WHAT TO DO: Below are the records; give again exactly the lines from the one containing "At what coordinates should I click to accomplish: Choose" through the one containing "Click Accommodation included", leaving out pictures.

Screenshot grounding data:
========

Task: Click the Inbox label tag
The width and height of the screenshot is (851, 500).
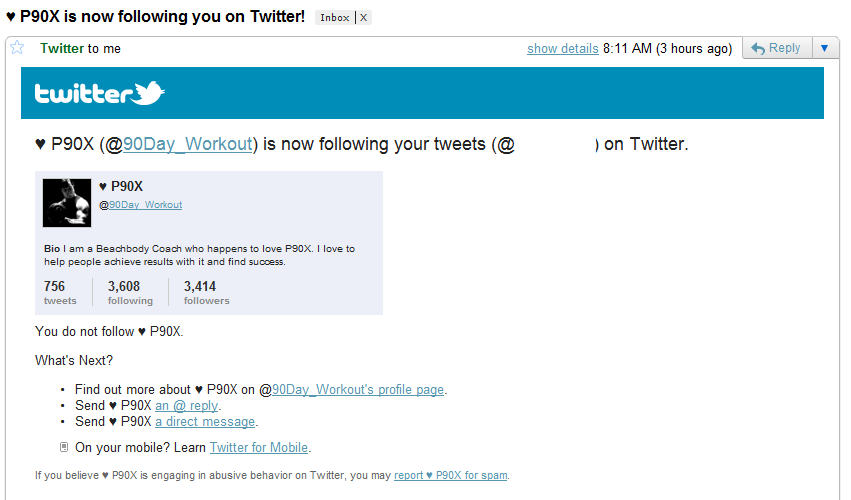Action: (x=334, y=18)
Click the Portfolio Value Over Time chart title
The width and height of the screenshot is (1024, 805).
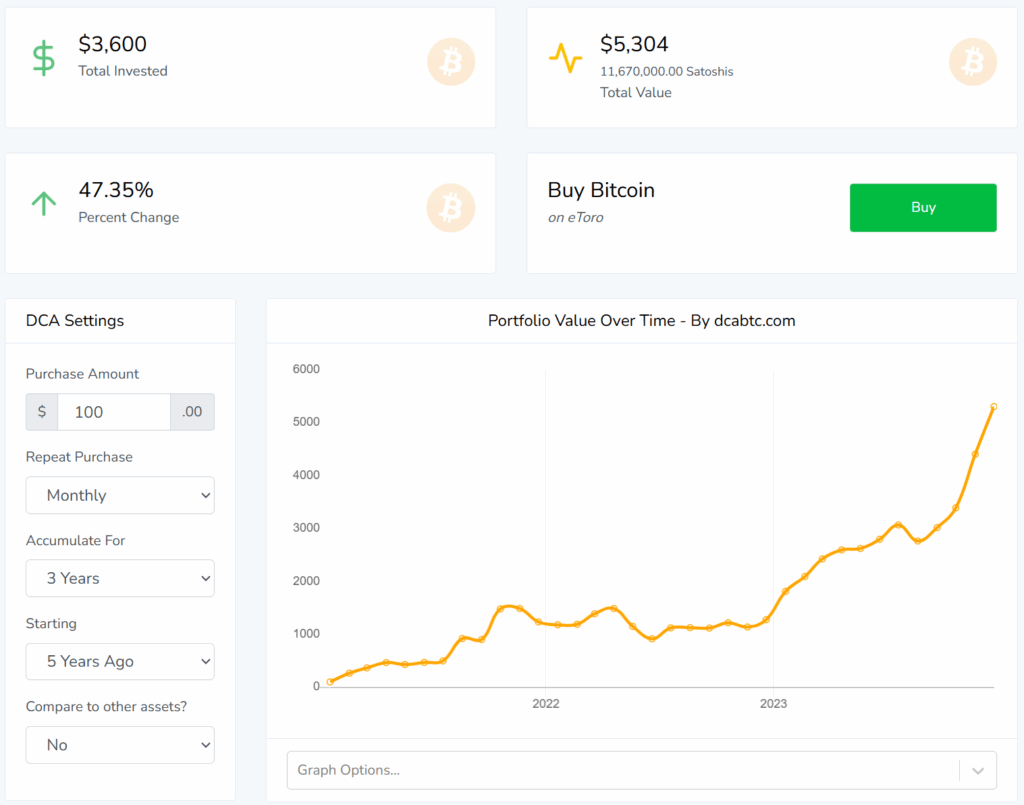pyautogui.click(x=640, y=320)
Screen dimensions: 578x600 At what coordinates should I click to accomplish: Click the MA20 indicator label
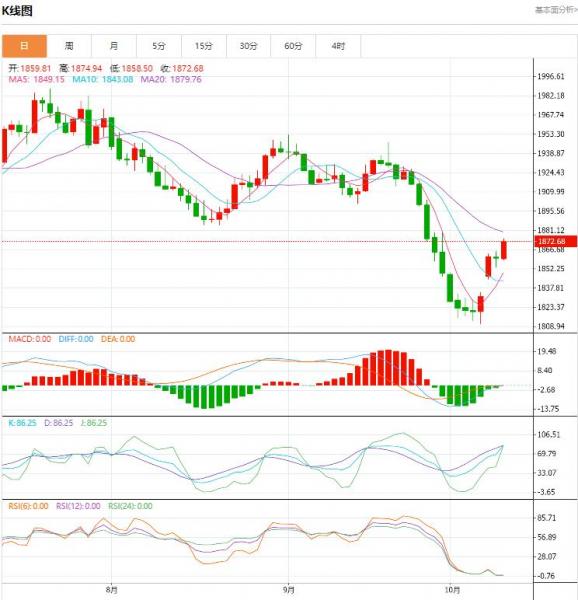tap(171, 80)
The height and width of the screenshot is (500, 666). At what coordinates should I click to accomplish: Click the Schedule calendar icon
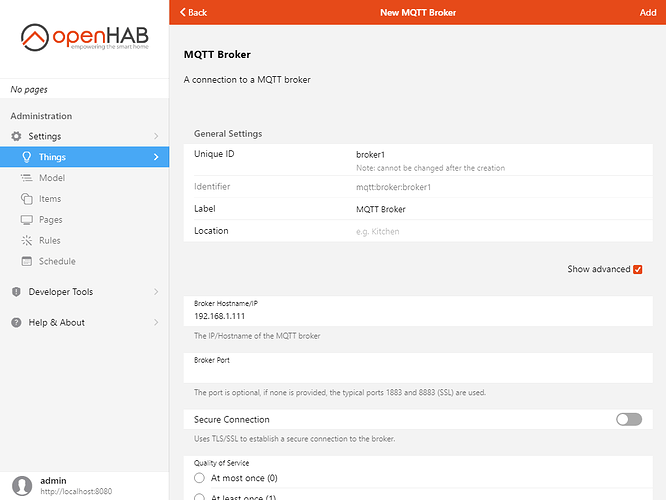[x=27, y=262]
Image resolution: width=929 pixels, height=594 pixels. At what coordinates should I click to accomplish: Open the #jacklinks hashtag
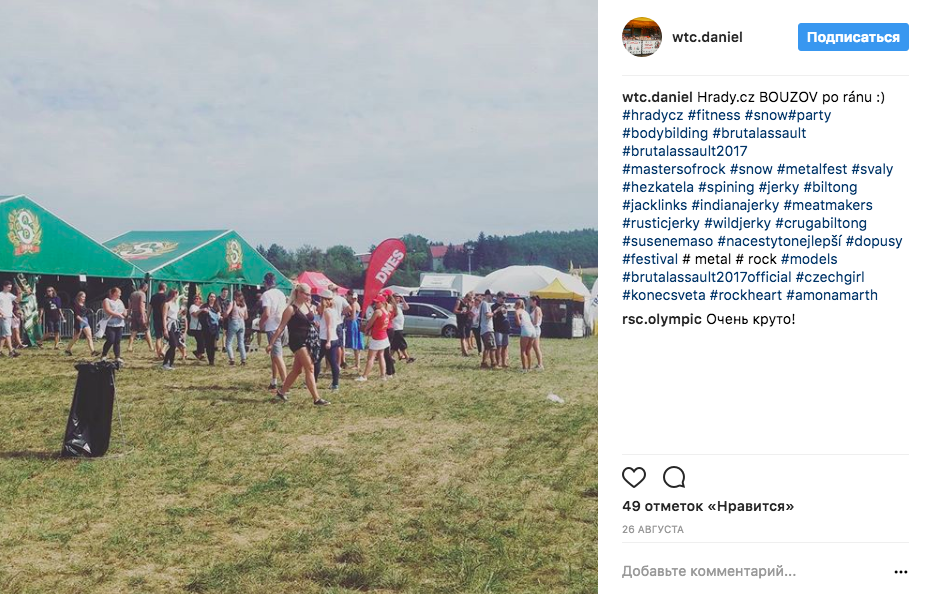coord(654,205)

========

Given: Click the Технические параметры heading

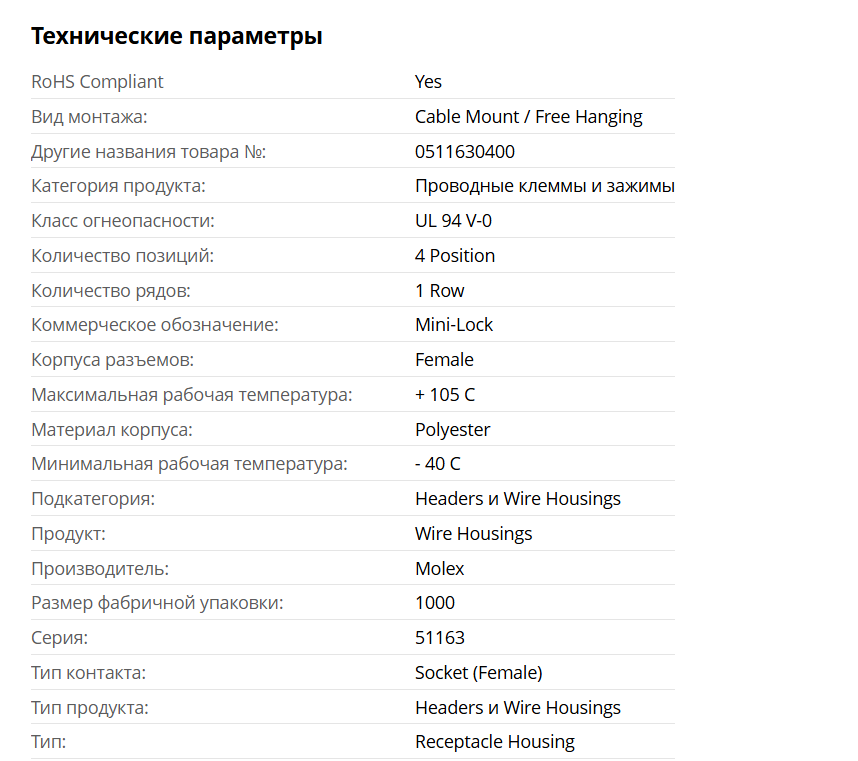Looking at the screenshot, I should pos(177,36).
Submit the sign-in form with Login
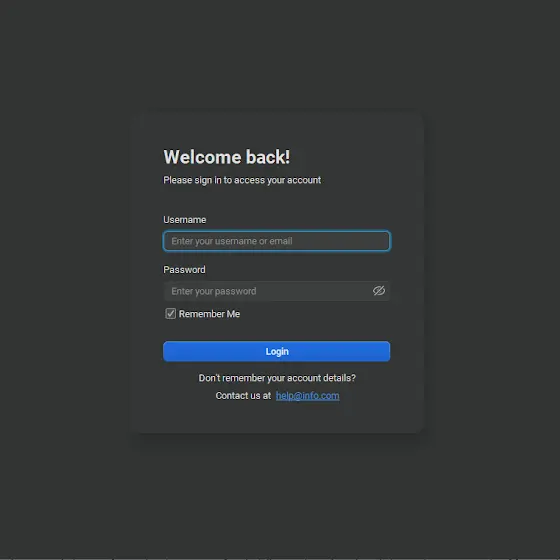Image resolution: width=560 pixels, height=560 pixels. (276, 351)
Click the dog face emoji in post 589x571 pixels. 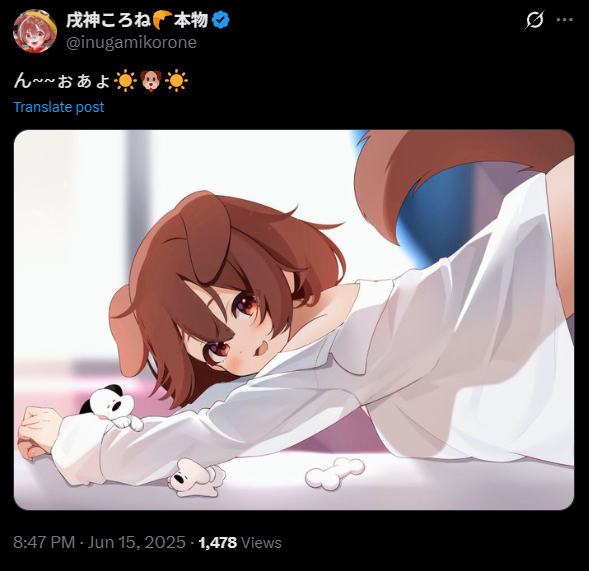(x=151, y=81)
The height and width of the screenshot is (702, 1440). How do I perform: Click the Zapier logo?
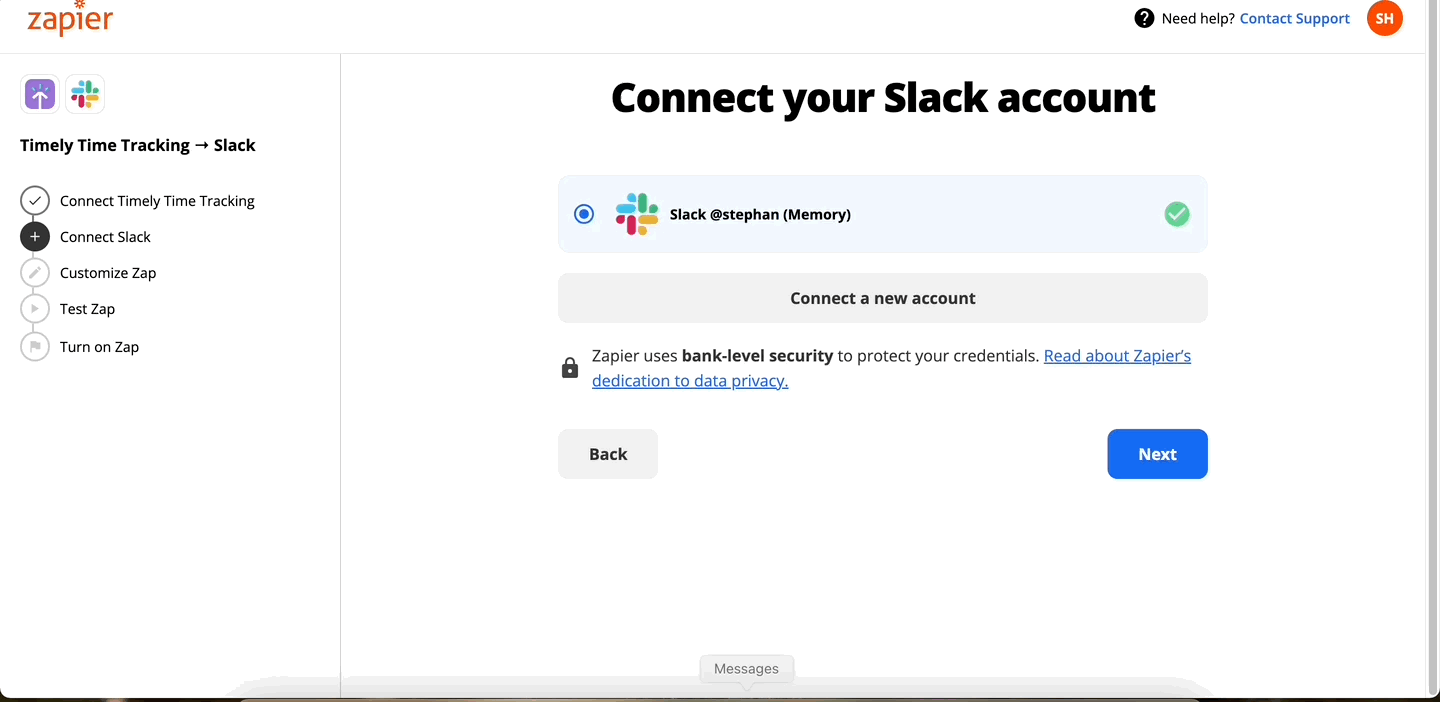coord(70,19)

========

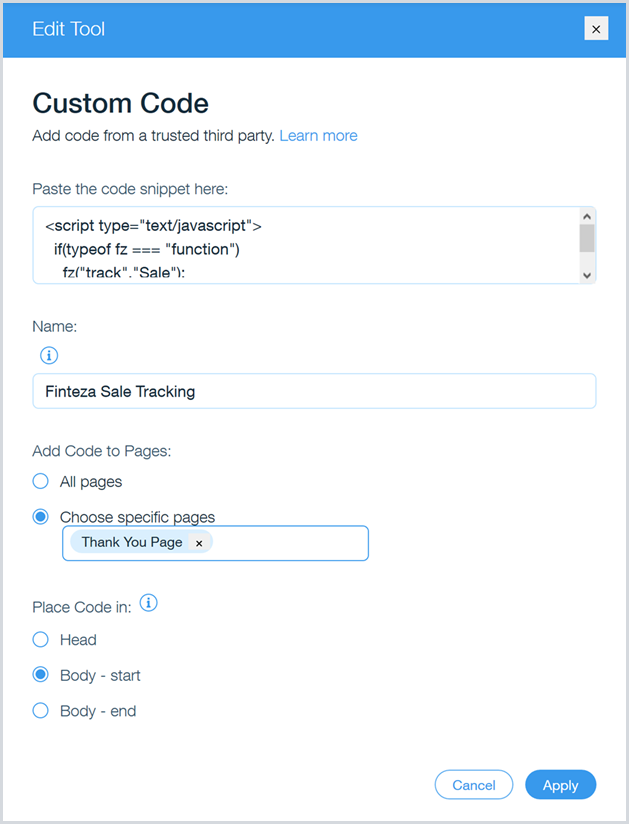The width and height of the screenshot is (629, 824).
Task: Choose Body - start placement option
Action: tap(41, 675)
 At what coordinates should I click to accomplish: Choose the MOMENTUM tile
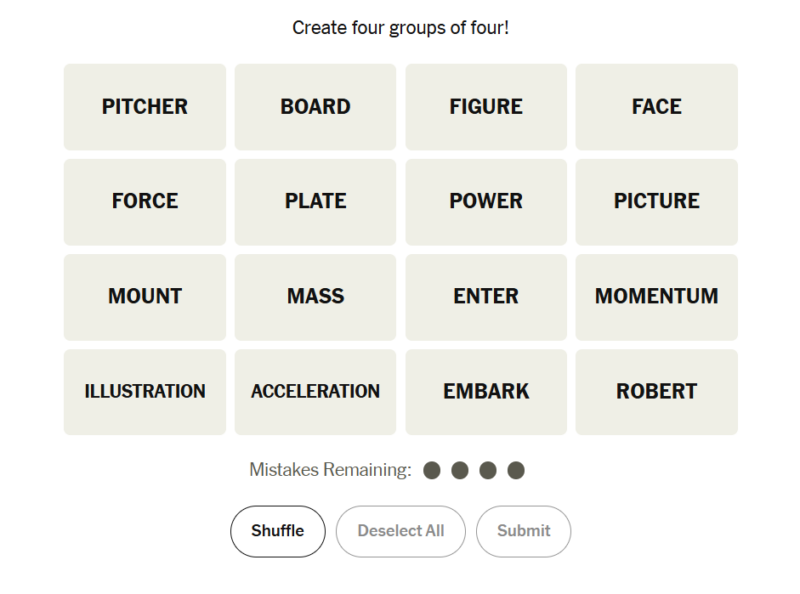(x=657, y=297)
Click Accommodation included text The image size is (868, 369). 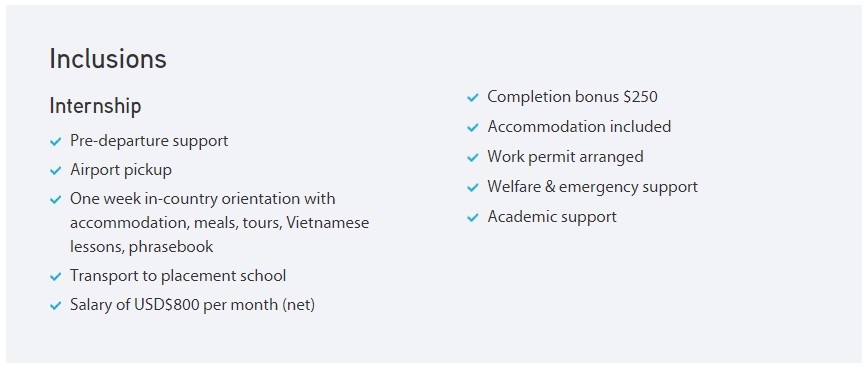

========

RESULT OF THE EXERCISE:
 At what coordinates should I click to accomplish: Choose the MOMENTUM tile
(x=657, y=297)
Click Accommodation included text The image size is (868, 369). 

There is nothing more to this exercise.